Exercise objective:
Could you recast the lines of the listing below, from the line with "so click(x=726, y=201)." up to and including the line with "center [670, 356].", as a numbered list with blank lines left out?

============

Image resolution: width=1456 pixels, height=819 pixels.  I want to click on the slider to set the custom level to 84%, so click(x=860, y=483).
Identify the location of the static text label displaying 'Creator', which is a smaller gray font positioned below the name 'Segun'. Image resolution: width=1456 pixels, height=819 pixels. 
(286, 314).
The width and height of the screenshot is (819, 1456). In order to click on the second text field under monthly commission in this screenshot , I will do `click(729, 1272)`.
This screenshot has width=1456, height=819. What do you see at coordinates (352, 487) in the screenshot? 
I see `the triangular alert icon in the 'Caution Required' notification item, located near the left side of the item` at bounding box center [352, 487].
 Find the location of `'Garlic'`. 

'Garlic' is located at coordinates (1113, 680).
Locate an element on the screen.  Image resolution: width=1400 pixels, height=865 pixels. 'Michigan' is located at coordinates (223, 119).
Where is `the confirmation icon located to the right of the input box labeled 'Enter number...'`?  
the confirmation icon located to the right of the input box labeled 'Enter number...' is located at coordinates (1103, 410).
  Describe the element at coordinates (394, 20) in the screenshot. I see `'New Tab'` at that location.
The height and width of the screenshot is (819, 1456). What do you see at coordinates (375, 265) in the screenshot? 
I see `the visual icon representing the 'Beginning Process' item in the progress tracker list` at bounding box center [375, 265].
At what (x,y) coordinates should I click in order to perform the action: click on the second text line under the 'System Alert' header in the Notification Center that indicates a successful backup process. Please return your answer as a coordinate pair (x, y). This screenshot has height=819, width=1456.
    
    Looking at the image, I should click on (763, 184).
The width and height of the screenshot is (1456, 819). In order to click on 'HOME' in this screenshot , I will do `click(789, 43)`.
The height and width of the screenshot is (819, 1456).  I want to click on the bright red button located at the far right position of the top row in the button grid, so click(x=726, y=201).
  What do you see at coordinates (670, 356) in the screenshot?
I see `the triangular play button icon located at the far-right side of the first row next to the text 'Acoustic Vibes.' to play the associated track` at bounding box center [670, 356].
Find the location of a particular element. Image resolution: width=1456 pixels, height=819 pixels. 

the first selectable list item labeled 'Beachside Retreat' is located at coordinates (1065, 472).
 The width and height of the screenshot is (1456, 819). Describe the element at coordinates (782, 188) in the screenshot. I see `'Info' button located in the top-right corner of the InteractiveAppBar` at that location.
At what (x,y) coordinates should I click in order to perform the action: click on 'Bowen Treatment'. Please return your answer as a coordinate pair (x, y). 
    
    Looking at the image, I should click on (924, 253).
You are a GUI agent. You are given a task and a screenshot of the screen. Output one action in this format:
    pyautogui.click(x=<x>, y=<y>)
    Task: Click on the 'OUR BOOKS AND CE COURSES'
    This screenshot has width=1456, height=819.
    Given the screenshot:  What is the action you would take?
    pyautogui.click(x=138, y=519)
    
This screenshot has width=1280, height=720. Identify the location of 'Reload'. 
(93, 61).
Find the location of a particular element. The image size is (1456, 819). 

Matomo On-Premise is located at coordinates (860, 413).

============

Solution to this exercise:
1. The height and width of the screenshot is (819, 1456).  I want to click on the bright red button located at the far right position of the top row in the button grid, so click(x=726, y=201).
2.   What do you see at coordinates (670, 356) in the screenshot?
3. I see `the triangular play button icon located at the far-right side of the first row next to the text 'Acoustic Vibes.' to play the associated track` at bounding box center [670, 356].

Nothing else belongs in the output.